David Hush FRSN
David Hush was born in Bristol, UK and was educated at Clifton College.
After completing degrees in Arts and Music at the University of Sydney, Hush was the first Australian applicant to be awarded a Graduate Fellowship in Music at Princeton. While at Princeton he studied with the influential composer and theorist Milton Babbitt, earning a Master of Fine Arts and a PhD. On completing his PhD Hush remained in Princeton until 1993, when he returned to Australia and took up a composer residency at the Sydney Conservatorium of Music.
As a theorist Hush was the first to recognise the relevance of physicist David Bohm’s ideas on the implicate order to music. In 1983 Hush published an article in Perspectives of New Music applying Bohm’s ideas to the analysis of a work by Babbitt.
Hush has written works spanning solo instrumental, chamber ensemble, choral and orchestral idioms. They have been performed, recorded and broadcast in North and South America, the UK, Europe, Israel, Australia and South Korea.
Hush has received fellowships and awards from — inter alia — Princeton University, the Hinrichsen Foundation, and the New Jersey State Council On the Arts. In addition, he has received the Ignaz Friedman Prize, was named the first recipient of the Schoenberg Award in 1984, and has received numerous awards from ASCAP.
Hush’s Sonata for Violin Solo, has been championed by multiple award-winning violinist Zina Schiff, a former protégée of Heifetz. Schiff selected the Sonata as the centrepiece for King David’s Lyre, the disc released in celebration of Jerusalem’s 3,000th anniversary. The CD was cited as one of the best recordings of the year by the American Record Guide in its critics’ choice for 1997. More recently, the Sonata was performed by John Holloway, one of the world’s leading Baroque violinists, as part of the Tongyeong International Music Festival in South Korea.
Since the release of King David’s Lyre, Zina Schiff has commissioned, performed and recorded more pieces for solo violin. On 7 May 2001 five of these works were played in a live Internet Broadcast from Seattle, USA reaching an estimated audience of 100,000 worldwide.
The premiere of Hush’s Contrapunctus was given by James Ehnes and Rivka Golani.

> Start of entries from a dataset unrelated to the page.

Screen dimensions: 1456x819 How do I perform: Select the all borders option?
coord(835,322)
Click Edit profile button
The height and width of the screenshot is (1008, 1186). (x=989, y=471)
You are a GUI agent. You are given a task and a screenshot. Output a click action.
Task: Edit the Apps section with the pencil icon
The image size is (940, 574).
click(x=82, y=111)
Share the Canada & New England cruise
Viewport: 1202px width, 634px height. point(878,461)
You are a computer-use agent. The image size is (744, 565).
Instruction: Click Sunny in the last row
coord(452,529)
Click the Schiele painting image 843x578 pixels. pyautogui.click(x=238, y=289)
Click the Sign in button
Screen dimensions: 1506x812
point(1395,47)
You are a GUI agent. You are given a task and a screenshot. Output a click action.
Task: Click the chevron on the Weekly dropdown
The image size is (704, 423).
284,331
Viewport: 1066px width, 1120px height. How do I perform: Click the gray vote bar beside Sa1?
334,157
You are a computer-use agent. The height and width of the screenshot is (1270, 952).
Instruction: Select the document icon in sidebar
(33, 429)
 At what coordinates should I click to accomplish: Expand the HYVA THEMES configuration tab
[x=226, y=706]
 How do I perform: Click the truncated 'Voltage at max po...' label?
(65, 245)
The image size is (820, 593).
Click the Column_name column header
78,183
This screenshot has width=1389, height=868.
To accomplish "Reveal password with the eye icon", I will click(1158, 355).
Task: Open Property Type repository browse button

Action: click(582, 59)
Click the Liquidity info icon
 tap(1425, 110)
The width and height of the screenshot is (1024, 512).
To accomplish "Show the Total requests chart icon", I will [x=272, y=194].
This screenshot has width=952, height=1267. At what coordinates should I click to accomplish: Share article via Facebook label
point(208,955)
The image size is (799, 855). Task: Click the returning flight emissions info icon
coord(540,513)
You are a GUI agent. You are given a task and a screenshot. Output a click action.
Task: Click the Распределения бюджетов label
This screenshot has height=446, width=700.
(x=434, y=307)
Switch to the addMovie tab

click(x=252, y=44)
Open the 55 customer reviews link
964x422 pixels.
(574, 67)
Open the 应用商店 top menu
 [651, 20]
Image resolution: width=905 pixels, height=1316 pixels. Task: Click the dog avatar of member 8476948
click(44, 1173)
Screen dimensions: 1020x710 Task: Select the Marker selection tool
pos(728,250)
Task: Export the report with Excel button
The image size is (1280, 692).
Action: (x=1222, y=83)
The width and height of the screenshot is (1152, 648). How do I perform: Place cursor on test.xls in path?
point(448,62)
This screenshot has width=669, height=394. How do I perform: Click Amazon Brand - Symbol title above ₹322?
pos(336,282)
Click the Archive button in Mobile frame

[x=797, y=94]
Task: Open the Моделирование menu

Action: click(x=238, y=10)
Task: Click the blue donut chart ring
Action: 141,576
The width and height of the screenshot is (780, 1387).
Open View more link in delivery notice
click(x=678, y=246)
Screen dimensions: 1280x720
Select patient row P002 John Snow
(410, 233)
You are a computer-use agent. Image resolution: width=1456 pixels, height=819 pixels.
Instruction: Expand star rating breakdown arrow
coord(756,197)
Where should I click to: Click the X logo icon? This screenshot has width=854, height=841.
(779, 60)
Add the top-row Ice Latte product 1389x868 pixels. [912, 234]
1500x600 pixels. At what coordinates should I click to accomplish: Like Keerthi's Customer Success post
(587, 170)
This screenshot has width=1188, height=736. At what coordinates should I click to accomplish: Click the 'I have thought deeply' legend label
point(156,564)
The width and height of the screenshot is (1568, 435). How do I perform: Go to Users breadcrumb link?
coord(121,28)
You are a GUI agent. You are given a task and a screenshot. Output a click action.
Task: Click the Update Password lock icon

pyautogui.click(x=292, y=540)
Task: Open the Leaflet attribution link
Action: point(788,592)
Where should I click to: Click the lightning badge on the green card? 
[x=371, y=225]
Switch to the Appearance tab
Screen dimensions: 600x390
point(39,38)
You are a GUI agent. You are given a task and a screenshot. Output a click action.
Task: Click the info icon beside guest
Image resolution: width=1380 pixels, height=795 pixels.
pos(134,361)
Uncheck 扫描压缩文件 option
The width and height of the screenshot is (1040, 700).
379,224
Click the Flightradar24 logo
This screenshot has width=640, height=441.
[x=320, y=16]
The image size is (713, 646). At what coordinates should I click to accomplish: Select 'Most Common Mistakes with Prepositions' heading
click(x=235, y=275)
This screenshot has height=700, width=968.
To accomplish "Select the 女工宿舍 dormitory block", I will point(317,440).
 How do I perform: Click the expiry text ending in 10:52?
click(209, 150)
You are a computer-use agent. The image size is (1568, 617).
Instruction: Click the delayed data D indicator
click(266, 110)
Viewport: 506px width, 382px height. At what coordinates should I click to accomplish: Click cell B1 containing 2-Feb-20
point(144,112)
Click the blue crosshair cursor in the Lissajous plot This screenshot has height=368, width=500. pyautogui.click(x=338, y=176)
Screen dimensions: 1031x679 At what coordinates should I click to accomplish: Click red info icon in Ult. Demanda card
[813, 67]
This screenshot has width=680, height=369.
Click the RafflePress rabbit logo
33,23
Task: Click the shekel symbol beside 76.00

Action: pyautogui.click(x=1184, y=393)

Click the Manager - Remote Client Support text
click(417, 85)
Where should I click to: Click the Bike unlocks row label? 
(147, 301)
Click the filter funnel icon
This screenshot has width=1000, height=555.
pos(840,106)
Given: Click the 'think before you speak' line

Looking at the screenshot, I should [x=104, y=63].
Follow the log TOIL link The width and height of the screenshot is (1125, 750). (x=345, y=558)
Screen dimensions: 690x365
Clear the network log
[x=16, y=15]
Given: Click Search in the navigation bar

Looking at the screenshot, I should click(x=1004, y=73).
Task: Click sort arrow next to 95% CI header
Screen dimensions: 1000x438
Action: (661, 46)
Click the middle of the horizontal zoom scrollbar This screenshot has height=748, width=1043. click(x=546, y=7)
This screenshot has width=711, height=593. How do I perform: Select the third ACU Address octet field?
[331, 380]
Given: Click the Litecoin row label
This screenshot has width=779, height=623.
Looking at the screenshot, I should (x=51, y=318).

Hush has collaborated with Gary Karr, the world’s leading double bass soloist. Hush’s composition Evening Rain represents a first for composer and performer alike. To begin with, it is Hush’s first excursion into the realm of the electroacoustic; at the same time, it marks Karr’s first interpretation of a piece using a pre-recorded soundtrack.
In 1997 Hush was commissioned to write Pictures of Israel, a work for violin, double bass and tabla. The premiere of this piece, on 29 June 1997 in San Diego, saw Zina Schiff joining forces with the acclaimed American double bassist Bertram Turetzky.
The Australian Festival of Chamber Music has featured Contrapunctus as performed by Dene Olding and Irena Morozova from the Goldner Quartet, and Two Songs for Flute and Piano as played by Lorna McGhee and Piers Lane.
On 8 May 2010 Hush’s Lullaby for solo violin as performed by Radoslaw Pujanek was included in a concert to commemorate the reopening of the synagogue in Wrocław, an event personally attended by Penderecki.
May 28 2013 witnessed a symbolic handshake between music and science in Australia with the world premieres of two works commissioned by the Australian Academy of Science: Celtic Runes and Largo. They were performed by Virginia Taylor (flute) and Kristen Sutcliffe (bassoon) and were presented by Professor Suzanne Cory FRS, President of the Academy.
On 14 August 2014 the world premiere of Hush’s First Piano Trio was given by Goetz Richter (violin), Jeanell Carrigan (piano) and Minah Choe (cello) at the Sydney Conservatorium of Music.
In 2015 Hush was commissioned to write a Wind Quintet for the Sydney based ensemble Windfall, who gave the premiere 21 June 2016.
In 2017 Hush received six world premieres of pieces written for the double bass by Elsen Price in Sydney and Hobart.
Zina Schiff premiered Hush’s solo violin piece Dream in Israel 29 October 2017; the premiere was followed by a suite of three more Hush pieces for violin.
Hush was elected to a Fellowship by the Royal Society of New South Wales on 18 July 2018.
On 15 September 2019 Michelle Urquhart and Marco van Pagee gave the premiere of Hush’s Contrapunctus No. 2, a newly commissioned work for violin and viola, in Sydney.
In 2019 Zina Schiff commissioned a new work, Prelude and Fugue in D minor for solo violin, that is written in JS Bach’s harmonic idiom. It was premiered in Boston on 26 October 2019.
On 27 February 2020 the Royal Society of NSW and the Sydney Mechanics’ School of Arts presented a celebration of the 300th anniversary of Bach’s solo violin pieces with a lecture by Hush on Bach’s enduring popularity and influence.
The evening featured performances by award winning violinist Anna Da Silva Chen of Bach’s Sonata for Solo Violin No. 1 in G minor BWV 1001 and the world premiere of Partita for Solo Violin (2019), composed by Hush and commissioned by the Royal Society.
2021 saw the release of Meditation on Wind, Hush’s second recorded collaboration with Hamed Sadeghi, a young master of the tar (Persian lute). Together they have created a new blend of world music with the unique combination of classical piano and tar.
Hush’s Fourth String Quartet was premiered by the Partridge Quartet in Mount Beauty, Victoria on 2 September 2023.
Venues in which Hush’s music has been presented include the Chicago Cultural Center, the Palace of Fine Arts in Mexico City, Teatro Colón in Buenos Aires and London’s Wigmore Hall.